Je vais vous dire ce qui a mis les élèves en danger.

C’est l’obsession de ce syndicat en matière de « justice sociale », chose qui n’a absolument rien à voir avec la capacité d’un élève à lire, écrire, additionner, soustraire, multiplier et diviser correctement, afin que ses parents n’aient pas besoin de passer d’innombrables heures à revoir ces notions après l’école et que nous nous puissions éviter le constant et triste spectacle de ces jeunes caissiers incapables de rendre la monnaie juste ou de ces jeunes qui ne savent comment écrire une note sans utiliser leur Smartphone.

Si la FEEO se souciait vraiment des élèves à risque, elle préconiserait un programme qui inculque et impose le respect des enseignants, des administrateurs et du personnel dans les écoles élémentaires où, comme je l’ai souligné dans une série d’articles précédents, les fous dirigent l’asile.

Les agressions contre les enseignants, la violence physique et verbale sont monnaie courante dans de nombreuses écoles élémentaires (pas toutes) et, comme on me l’a signalé, les auteurs de ces actes sont souvent choyés au lieu d’être soumis à de strictes sanctions.

Bien sûr, les guerrières folles de justice sociale du conseil scolaire du district de Toronto (TDSB) — conduites par le directeur de « l’éducation à l’équité », John Malloy — sont réputées pour avoir tenté de simplifier le programme et injecter encore plus de médiocrité dans les écoles de Toronto.

C’est pour cette raison que j’ai non seulement toujours soutenu les tests standardisés, mais aussi le classement annuel des écoles établi par l’institut Fraser, qui sont basés sur les tests standardisés de l’Office de la qualité et de la responsabilité en éducation (OQRE).

Malheureusement, même les tests de l’OQRE ont été simplifiés au fil des ans.
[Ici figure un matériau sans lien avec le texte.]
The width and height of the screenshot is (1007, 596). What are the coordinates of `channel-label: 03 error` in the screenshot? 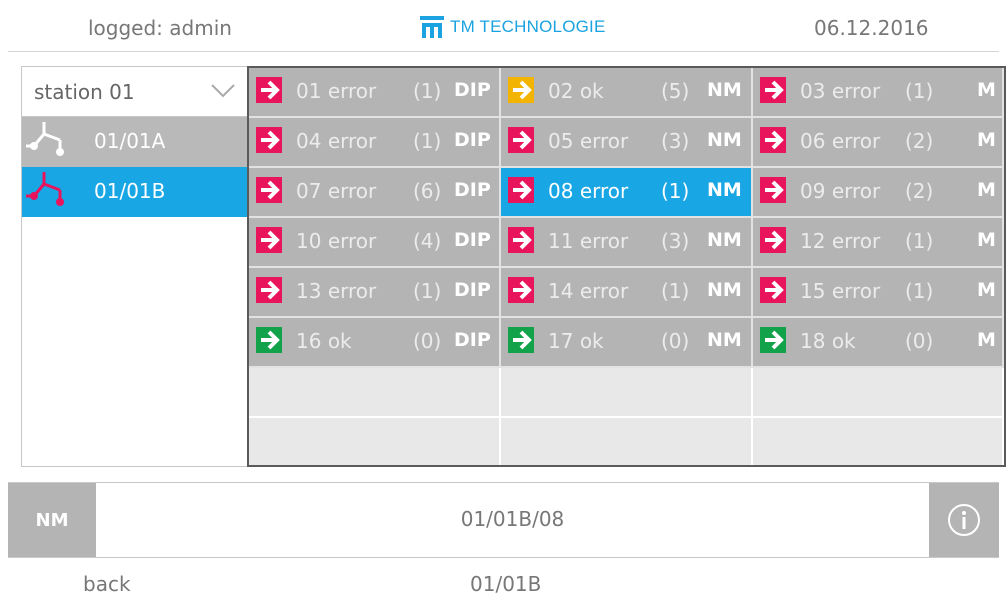 It's located at (840, 91).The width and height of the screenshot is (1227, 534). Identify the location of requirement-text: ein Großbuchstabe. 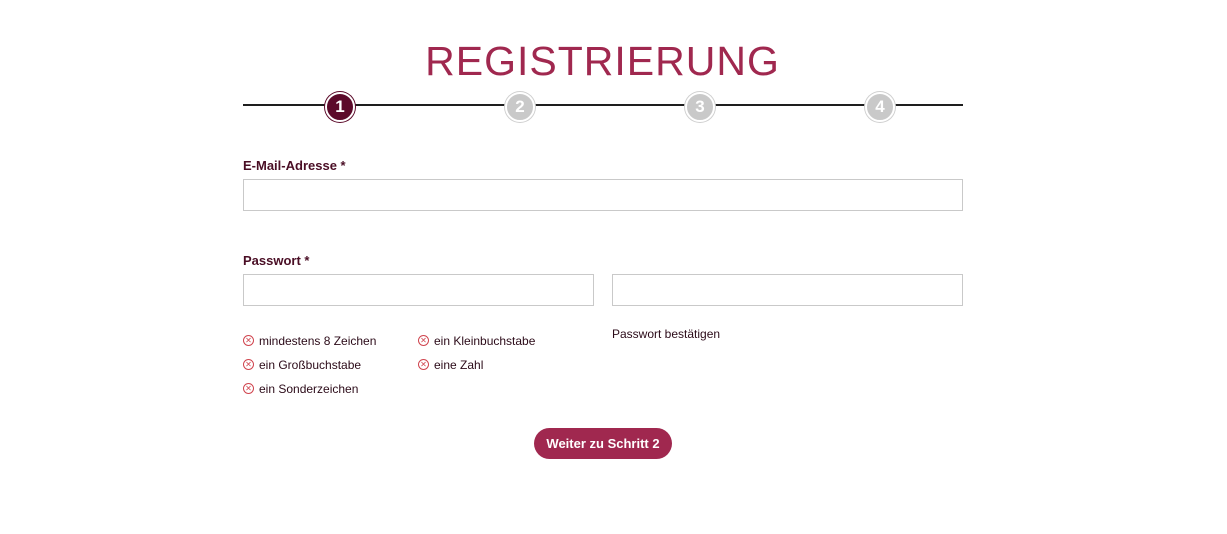
(310, 365).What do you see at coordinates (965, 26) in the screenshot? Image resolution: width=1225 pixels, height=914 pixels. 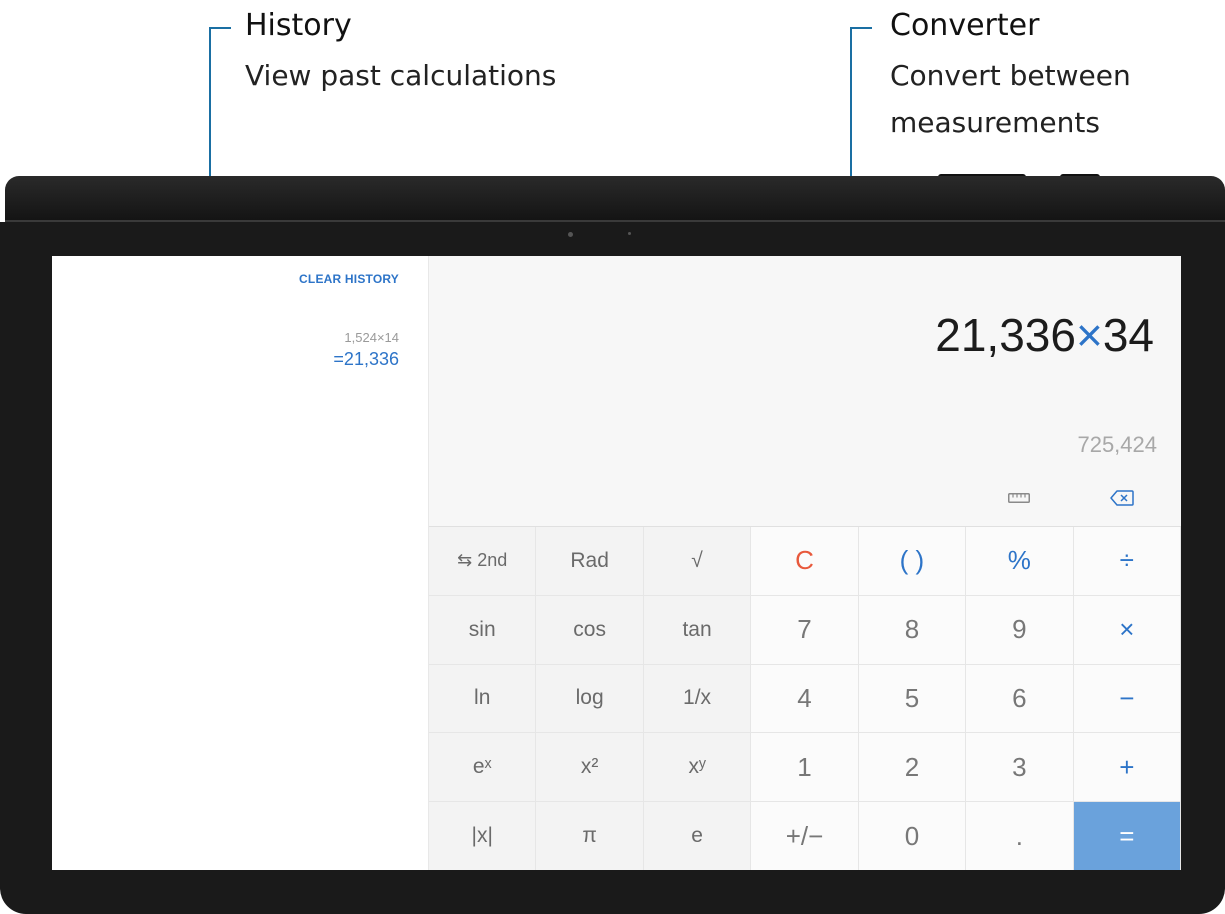 I see `converter-callout-title: Converter` at bounding box center [965, 26].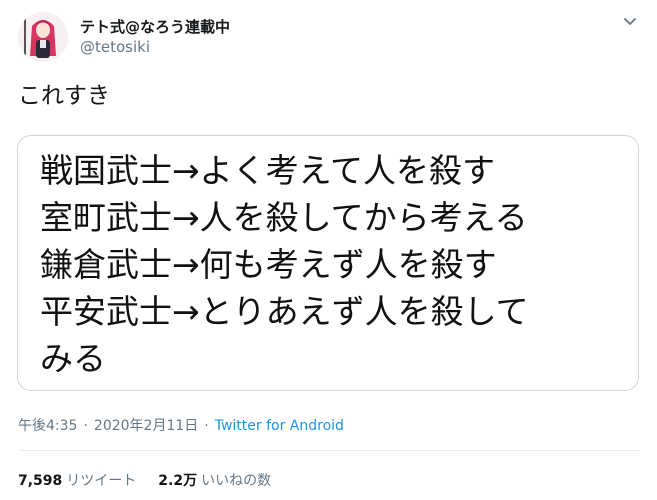 Image resolution: width=657 pixels, height=500 pixels. Describe the element at coordinates (73, 358) in the screenshot. I see `image-text-line: みる` at that location.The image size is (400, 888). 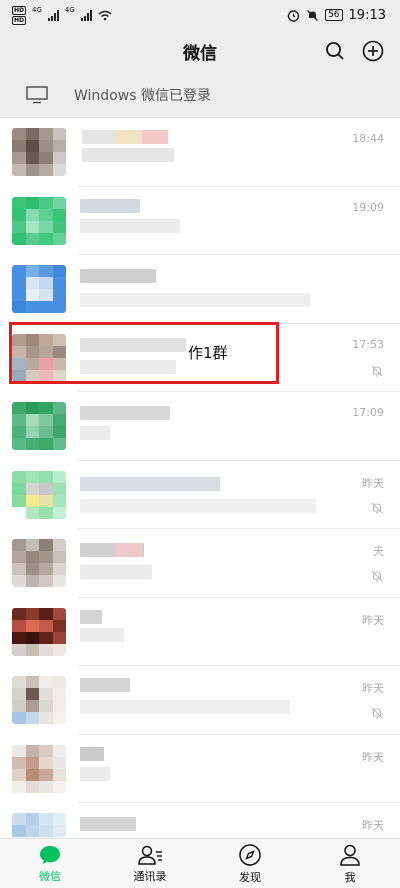 I want to click on battery-indicator: 56, so click(x=334, y=15).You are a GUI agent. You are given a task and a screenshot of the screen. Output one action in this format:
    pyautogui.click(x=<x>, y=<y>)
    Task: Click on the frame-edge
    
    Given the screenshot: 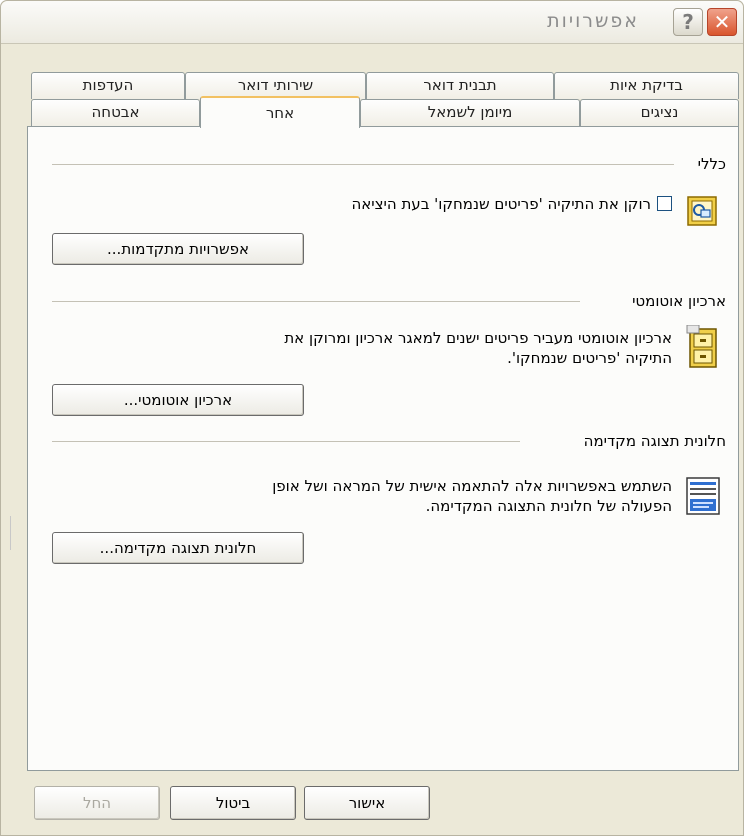 What is the action you would take?
    pyautogui.click(x=10, y=533)
    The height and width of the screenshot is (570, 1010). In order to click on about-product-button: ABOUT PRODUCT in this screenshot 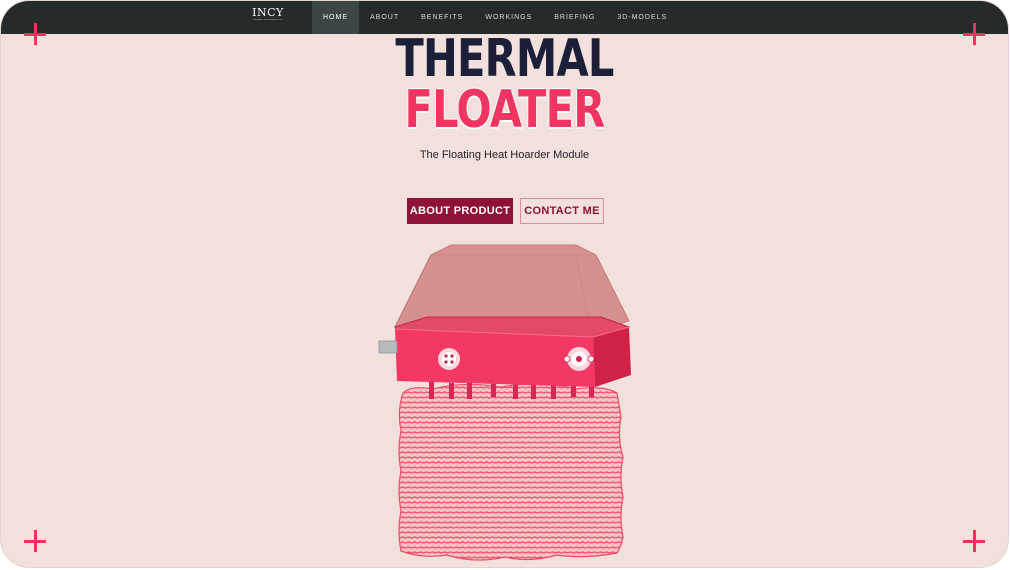, I will do `click(460, 211)`.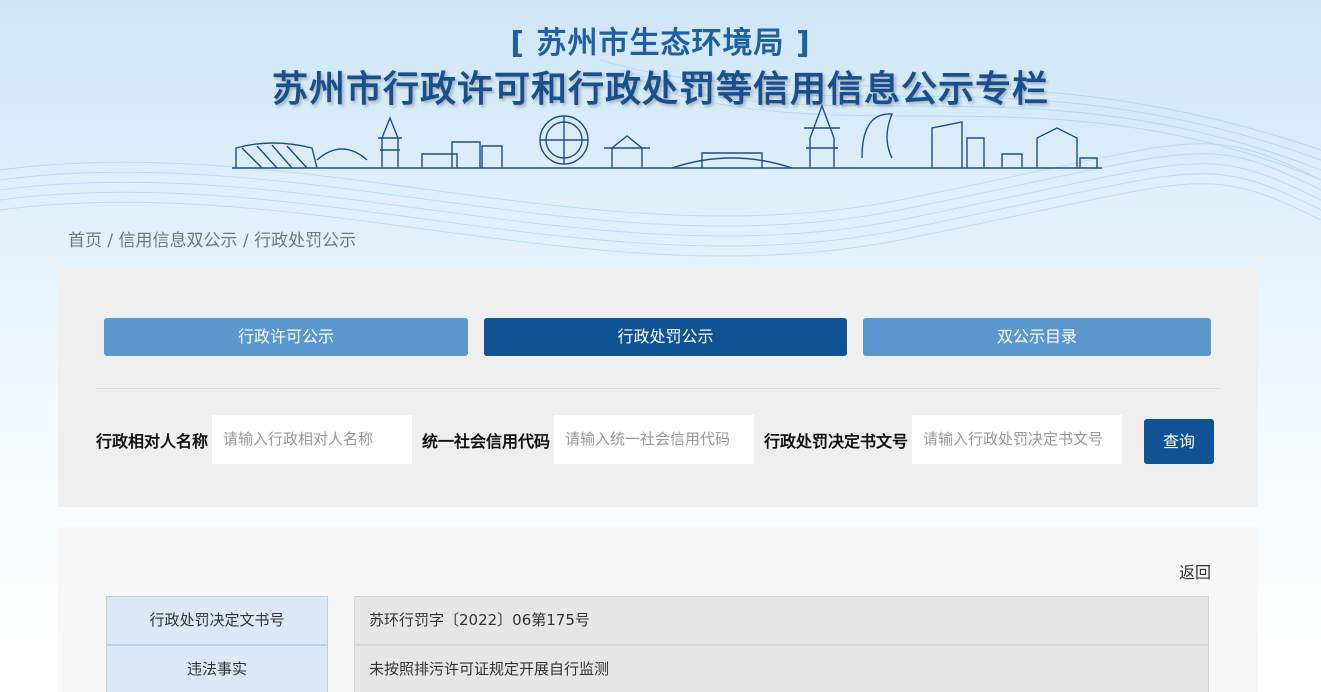  What do you see at coordinates (152, 442) in the screenshot?
I see `party-name-label: 行政相对人名称` at bounding box center [152, 442].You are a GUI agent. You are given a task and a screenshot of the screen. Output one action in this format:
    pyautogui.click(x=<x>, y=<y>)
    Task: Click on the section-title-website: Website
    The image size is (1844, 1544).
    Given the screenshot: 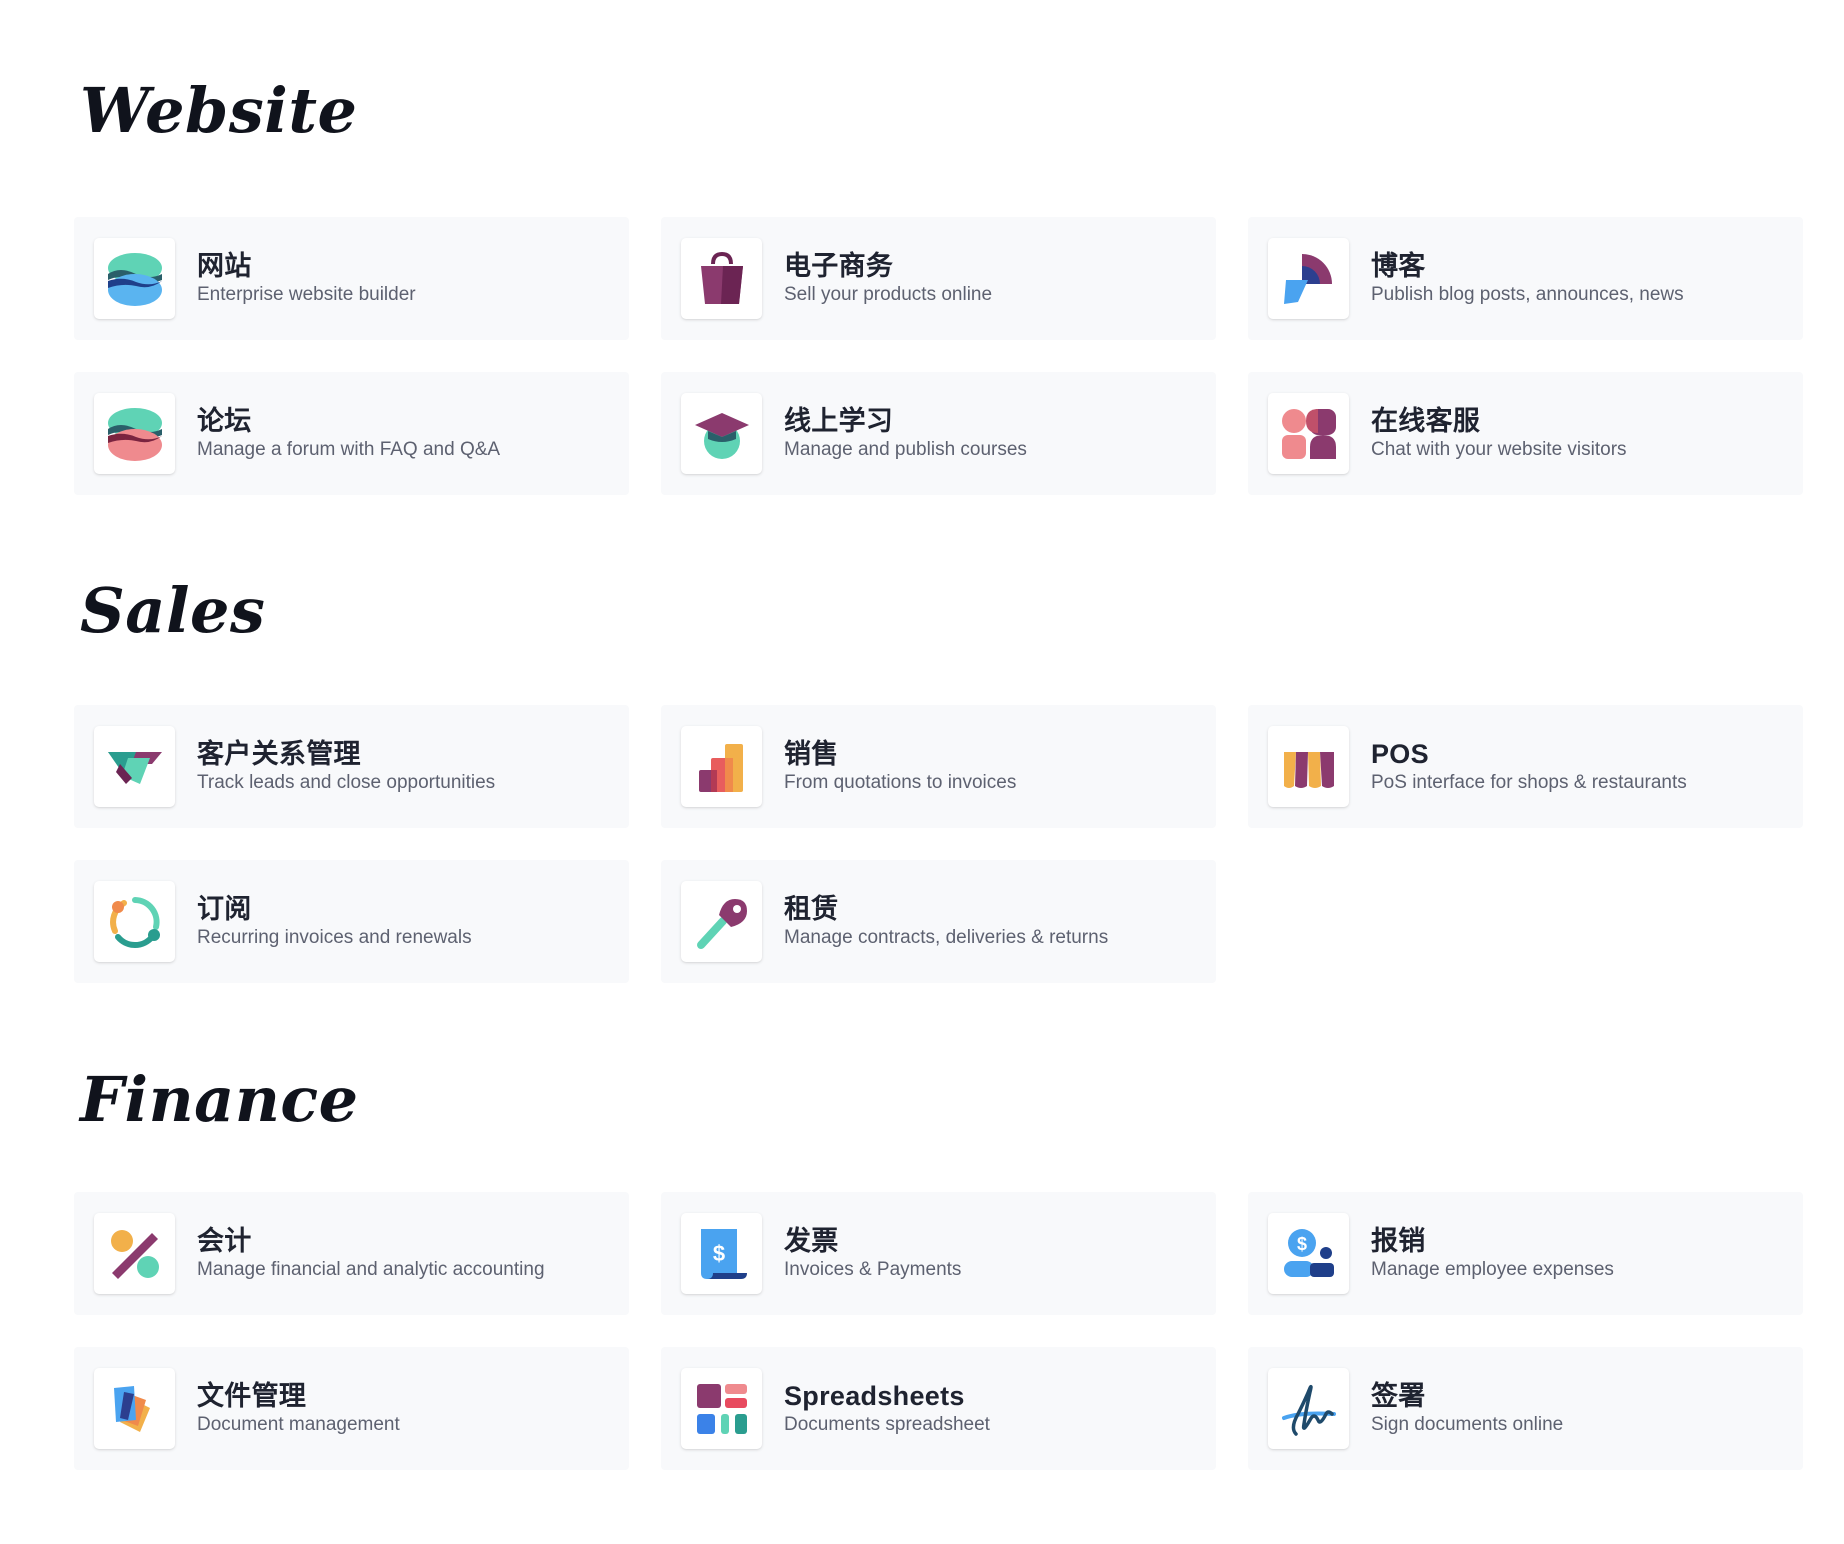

Cependant, ils forment un point de départ. Il en va de même pour les classements d’établissements scolaires que les syndicats détestent, car ils révèlent que toutes les écoles ou toutes les méthodes d’enseignement ne se valent pas.

Mais je crois que le concept qui pousserait réellement les enseignants, les syndicats et les conseils scolaires à améliorer leurs prestations est la liberté de choix de l’école.

Cela n’a que trop tardé.

Je parle des écoles à charte qui existent dans aux moins 42 États et à Washington, DC. En Alberta, les écoles à charte existent depuis 2000. On en compte actuellement 13 aux niveaux primaire et secondaire.

Financées par la province ou l’État, elles sont régies par une « charte » ou un contrat de performance qui commande des résultats précis, elles sont gérées par un conseil d’administration indépendant.

Elles permettent de concurrencer les écoles publiques ordinaires, leurs élèves obtiennent généralement que ceux des écoles publiques ordinaires, leur personnel n’est pas syndiqué, elles sont moins dépensières, leurs coûts de fonctionnement soient donc moindres. Les syndicats d’enseignants sont fermement opposés à celles-ci.